The scope of natural pedagogy theory (I): babies

This is the first post in a series of two installments by Pierre Jacob, dwelling on Gergely and Csibra's work on human communication.

According to Csibra and Gergely’s (2009) so-called “natural pedagogical” approach to the psychological bases of human culture, human infants are innately predisposed to automatically interpret what Sperber and Wilson (1986) call an agent’s “ostensive” behavioral stimuli as cues that the agent intends to make manifest to the child some relevant novel information. Thus, the natural pedagogical approach takes for granted Sperber and Wilson’s (1986) relevance-based concept of “ostensive-inferential communicative behavior”, which is defined as a (behavioral) stimulus produced by an agent whereby she makes it manifest to her audience that she intends, by means of this stimulus, to make manifest (or more manifest) to her audience a set of assumptions.

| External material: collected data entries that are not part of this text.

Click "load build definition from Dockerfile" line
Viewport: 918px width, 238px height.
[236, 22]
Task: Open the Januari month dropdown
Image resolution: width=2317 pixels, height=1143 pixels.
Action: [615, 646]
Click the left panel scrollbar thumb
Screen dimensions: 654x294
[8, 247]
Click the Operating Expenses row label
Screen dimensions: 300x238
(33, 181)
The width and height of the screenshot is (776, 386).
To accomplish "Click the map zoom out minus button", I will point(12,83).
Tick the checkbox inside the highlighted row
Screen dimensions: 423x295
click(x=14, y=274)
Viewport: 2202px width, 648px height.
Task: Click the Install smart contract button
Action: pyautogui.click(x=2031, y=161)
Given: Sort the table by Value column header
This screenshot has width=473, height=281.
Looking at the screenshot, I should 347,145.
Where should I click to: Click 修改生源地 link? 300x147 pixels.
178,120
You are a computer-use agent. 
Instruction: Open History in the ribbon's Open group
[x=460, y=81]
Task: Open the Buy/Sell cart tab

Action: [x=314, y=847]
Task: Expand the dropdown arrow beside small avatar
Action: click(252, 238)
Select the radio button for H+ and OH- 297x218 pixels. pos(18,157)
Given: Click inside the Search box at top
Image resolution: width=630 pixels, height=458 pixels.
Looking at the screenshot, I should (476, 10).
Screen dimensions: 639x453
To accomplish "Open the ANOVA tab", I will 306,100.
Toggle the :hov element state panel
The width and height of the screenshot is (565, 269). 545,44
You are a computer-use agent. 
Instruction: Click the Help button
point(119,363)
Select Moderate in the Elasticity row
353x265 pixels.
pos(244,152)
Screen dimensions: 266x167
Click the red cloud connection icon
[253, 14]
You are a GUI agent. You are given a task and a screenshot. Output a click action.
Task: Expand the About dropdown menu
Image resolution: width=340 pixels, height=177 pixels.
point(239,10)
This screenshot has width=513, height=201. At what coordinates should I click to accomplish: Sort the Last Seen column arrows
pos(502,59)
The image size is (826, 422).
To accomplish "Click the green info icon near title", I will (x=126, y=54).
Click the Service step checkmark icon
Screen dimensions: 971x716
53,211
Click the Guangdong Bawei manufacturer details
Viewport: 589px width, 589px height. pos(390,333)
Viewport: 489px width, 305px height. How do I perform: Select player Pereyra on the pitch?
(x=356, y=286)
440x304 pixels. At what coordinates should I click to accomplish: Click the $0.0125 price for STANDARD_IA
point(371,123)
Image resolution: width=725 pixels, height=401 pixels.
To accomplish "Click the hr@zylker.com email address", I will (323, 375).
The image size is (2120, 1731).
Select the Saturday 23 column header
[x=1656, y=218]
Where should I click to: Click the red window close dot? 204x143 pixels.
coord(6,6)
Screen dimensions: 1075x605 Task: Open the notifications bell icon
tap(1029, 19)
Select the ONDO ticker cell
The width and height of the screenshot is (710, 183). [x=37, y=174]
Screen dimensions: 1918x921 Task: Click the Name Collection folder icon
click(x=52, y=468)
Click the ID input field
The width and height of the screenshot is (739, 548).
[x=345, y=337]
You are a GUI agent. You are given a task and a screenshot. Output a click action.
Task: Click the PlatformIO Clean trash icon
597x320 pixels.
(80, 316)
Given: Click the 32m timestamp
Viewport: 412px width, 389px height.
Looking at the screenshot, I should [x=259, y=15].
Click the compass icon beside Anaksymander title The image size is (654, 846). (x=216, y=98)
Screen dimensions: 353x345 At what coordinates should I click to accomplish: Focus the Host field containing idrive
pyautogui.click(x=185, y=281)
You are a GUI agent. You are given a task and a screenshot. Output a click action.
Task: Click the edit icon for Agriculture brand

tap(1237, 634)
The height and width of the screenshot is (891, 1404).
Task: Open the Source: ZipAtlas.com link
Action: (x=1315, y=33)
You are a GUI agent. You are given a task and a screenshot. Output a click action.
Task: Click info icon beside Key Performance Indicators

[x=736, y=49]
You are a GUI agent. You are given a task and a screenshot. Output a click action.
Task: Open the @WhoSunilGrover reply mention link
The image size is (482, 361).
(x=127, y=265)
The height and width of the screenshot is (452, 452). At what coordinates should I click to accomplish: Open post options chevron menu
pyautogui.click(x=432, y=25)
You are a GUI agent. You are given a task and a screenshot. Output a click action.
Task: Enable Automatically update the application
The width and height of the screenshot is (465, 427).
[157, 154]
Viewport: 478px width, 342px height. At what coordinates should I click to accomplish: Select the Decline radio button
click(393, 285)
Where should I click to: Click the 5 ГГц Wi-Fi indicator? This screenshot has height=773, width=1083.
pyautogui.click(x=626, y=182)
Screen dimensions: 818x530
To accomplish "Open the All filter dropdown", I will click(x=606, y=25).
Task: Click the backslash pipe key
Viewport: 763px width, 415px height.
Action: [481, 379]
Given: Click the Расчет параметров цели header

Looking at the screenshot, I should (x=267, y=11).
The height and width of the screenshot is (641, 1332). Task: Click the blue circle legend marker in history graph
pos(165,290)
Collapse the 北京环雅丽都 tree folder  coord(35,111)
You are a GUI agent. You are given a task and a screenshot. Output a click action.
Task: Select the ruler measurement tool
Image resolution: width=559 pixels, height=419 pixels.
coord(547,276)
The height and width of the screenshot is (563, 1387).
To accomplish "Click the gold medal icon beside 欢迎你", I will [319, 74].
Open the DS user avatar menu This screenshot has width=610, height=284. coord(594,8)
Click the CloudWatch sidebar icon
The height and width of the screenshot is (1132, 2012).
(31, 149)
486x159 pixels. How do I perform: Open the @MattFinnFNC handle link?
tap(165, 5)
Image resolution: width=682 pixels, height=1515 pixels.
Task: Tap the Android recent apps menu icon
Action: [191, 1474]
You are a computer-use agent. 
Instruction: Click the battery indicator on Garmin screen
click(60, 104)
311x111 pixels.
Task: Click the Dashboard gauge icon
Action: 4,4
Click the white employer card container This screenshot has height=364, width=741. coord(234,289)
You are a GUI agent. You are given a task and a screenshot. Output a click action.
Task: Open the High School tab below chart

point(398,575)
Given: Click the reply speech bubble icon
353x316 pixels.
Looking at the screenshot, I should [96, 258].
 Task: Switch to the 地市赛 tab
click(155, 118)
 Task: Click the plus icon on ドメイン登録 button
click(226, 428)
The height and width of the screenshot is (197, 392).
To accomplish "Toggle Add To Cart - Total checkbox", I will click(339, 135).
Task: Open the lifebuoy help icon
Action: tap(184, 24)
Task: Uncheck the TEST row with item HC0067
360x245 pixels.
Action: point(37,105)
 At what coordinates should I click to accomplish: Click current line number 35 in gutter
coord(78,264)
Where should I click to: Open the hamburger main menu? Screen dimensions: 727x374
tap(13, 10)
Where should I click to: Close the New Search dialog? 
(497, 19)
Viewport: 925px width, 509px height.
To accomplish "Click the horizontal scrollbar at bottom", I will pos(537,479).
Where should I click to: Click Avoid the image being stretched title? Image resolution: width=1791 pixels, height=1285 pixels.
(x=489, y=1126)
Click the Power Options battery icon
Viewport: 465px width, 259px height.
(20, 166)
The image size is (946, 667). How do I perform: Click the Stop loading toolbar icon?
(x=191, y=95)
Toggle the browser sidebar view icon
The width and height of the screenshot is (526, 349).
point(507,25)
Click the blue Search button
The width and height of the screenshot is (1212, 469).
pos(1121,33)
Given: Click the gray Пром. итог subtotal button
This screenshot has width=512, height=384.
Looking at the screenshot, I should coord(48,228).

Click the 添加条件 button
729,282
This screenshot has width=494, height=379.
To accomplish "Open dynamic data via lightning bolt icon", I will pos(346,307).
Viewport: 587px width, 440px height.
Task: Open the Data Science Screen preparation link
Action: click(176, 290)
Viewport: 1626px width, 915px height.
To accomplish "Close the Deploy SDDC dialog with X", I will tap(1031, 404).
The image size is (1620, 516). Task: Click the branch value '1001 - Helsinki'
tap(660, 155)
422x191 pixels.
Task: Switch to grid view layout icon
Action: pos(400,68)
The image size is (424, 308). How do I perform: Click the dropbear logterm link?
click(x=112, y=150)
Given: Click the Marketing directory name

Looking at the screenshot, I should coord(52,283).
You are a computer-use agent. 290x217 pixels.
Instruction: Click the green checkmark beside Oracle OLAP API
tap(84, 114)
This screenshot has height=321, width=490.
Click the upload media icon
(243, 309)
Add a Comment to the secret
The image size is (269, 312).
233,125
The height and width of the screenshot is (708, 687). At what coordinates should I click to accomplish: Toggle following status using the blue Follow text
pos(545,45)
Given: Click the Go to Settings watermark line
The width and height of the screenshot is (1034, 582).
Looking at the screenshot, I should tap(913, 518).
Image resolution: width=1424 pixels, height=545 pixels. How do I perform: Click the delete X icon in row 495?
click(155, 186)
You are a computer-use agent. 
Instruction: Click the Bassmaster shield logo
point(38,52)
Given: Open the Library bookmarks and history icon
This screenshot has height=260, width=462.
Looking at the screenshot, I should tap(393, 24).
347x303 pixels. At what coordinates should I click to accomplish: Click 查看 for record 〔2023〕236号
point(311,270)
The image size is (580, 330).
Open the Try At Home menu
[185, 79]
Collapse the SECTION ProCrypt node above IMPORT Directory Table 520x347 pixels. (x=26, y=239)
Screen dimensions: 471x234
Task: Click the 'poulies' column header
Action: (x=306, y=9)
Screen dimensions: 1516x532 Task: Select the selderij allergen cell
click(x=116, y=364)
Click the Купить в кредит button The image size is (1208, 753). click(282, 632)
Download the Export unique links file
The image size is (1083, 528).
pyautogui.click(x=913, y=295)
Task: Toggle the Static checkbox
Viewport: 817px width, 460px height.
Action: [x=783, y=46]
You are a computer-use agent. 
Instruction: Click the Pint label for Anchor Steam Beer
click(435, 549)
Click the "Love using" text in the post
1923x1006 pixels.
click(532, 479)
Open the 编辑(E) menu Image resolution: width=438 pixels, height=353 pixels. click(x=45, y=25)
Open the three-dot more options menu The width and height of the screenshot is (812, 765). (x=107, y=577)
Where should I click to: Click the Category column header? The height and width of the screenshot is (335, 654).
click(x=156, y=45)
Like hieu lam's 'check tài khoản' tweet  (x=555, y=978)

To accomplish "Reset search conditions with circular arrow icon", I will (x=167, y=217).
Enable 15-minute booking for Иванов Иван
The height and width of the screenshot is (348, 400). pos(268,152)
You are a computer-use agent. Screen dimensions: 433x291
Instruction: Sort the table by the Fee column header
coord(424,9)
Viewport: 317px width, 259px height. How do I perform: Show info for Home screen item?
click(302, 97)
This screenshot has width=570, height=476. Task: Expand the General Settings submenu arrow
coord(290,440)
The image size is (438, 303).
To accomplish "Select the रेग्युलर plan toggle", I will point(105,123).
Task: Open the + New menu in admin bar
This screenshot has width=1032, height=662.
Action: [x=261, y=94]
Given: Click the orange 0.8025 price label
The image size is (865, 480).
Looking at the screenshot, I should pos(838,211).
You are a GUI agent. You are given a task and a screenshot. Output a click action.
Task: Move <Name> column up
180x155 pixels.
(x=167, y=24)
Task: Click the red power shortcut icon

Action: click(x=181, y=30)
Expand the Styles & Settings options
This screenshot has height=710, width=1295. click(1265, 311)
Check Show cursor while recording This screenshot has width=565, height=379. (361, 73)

Sperber and Wilson (1986) draw a basic distinction between an agent’s informative intention (to make some assumptions manifest to her audience) and an agent’s communicative intention to make her informative intention manifest. So on relevance-theoretic grounds, a communicative intention is itself a second-order informative intention: it is the intention to make manifest one’s first-order intention. Arguably, for someone to entertain a communicative intention is to intend another to represent one’s own informative intention. If so, then entertaining a communicative intention requires the ability to form a third-order meta-representation. In which case, representing another’s communicative intention requires the ability to form a fourth-order meta-representation.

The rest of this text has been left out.